I need each line of the entries below that includes the string "scrollbar".

|---|

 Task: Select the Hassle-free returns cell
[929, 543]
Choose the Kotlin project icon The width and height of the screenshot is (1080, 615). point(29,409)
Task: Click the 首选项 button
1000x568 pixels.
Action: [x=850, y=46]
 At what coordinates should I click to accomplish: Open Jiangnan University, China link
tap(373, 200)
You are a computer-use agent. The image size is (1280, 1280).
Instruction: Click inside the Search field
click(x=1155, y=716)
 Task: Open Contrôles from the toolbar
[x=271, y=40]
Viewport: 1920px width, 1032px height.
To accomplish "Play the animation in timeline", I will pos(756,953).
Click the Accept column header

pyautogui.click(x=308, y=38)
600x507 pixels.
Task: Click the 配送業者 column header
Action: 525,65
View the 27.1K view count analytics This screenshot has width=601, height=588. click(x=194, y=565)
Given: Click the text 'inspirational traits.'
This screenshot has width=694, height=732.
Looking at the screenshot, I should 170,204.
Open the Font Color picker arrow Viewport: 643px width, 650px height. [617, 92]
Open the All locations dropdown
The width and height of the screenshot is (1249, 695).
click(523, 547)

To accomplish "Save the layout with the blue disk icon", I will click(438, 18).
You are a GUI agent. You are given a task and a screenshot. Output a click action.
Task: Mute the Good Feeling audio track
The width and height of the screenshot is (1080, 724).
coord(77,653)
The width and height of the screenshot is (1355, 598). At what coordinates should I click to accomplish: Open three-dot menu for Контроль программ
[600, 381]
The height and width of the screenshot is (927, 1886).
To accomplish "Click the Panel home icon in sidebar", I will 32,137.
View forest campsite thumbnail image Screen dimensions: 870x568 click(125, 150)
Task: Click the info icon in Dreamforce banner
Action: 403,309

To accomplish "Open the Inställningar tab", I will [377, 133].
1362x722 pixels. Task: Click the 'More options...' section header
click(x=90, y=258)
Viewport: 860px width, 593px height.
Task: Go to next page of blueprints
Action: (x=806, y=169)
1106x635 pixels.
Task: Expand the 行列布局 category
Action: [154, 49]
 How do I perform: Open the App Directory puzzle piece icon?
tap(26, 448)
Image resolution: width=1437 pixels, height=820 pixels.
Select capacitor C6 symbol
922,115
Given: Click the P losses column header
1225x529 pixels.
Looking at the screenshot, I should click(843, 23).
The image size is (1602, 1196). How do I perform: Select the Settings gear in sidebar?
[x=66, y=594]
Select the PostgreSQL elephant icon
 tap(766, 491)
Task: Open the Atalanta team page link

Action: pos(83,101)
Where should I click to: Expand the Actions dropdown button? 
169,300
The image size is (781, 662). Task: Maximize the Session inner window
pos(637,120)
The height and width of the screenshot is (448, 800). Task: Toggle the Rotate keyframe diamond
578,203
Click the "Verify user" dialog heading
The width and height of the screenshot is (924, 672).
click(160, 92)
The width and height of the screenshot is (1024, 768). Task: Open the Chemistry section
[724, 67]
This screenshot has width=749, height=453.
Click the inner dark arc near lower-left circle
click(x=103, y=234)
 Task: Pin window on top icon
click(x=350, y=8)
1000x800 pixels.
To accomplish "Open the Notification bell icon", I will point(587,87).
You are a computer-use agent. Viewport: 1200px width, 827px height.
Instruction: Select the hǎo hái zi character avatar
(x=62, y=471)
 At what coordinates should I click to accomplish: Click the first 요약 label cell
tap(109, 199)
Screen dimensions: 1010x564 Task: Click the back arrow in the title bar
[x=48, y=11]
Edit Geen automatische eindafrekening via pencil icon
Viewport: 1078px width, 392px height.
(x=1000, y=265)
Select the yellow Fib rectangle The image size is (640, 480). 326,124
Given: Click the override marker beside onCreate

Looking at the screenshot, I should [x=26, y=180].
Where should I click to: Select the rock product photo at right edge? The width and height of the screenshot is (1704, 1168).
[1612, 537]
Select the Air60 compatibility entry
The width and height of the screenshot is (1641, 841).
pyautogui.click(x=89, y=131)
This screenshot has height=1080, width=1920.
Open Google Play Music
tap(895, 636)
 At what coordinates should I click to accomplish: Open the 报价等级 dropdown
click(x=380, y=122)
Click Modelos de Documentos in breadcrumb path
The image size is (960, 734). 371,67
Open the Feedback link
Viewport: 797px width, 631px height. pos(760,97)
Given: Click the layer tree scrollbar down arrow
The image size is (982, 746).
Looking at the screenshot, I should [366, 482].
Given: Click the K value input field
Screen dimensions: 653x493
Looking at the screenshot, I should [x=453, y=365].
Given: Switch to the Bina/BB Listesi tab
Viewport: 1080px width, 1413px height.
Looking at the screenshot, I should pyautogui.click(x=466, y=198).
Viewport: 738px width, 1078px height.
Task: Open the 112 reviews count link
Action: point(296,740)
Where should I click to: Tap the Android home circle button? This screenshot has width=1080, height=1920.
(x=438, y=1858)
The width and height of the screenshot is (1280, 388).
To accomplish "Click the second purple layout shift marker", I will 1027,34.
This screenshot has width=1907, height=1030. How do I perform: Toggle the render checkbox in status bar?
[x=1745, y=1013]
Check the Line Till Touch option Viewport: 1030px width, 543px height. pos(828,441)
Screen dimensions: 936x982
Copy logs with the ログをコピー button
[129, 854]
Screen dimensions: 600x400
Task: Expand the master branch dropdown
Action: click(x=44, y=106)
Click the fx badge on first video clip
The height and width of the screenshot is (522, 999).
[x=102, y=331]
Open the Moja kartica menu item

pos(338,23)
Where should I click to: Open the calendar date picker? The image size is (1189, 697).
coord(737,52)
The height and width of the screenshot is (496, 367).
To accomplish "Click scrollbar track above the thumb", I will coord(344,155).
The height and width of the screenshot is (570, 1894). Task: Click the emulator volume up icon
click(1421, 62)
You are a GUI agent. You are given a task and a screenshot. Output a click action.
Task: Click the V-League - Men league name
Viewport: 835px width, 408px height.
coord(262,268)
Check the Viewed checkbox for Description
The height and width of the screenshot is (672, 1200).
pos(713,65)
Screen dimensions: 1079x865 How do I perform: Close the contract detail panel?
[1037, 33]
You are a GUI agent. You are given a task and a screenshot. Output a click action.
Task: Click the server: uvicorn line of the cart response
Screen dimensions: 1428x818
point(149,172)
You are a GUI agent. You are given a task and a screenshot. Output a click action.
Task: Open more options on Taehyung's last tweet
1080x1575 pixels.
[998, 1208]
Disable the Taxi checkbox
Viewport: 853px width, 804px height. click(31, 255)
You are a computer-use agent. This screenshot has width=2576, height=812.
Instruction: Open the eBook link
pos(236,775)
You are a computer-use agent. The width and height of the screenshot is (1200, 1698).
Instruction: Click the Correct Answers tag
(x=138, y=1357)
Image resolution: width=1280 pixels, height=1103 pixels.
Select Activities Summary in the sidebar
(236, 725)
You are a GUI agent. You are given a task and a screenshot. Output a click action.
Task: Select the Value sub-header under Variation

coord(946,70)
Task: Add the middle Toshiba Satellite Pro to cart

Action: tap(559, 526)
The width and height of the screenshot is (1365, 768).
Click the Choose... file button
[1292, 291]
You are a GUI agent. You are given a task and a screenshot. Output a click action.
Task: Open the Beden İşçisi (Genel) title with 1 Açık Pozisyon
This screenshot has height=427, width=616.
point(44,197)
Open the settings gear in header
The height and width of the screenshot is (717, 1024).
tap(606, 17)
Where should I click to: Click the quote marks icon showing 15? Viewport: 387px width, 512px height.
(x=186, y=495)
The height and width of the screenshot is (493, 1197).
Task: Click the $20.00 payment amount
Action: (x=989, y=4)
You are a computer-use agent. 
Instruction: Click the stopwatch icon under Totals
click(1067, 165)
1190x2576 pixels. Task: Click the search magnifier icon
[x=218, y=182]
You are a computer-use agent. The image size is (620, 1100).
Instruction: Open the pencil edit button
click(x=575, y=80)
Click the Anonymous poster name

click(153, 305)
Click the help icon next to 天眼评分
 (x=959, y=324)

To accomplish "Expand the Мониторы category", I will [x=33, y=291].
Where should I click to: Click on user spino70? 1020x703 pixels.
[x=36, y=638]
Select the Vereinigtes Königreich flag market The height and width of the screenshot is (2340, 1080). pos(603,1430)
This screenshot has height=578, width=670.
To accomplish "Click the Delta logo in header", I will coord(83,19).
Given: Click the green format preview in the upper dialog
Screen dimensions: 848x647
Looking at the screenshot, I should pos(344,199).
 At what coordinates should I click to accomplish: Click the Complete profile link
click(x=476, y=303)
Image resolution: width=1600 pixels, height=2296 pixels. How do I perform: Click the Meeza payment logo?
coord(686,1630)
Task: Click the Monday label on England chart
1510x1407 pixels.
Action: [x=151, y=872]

|---|

* _TASK RESULT_:
Given: Click the layer tree scrollbar down arrow
To accomplish "Click scrollbar track above the thumb", I will coord(344,155).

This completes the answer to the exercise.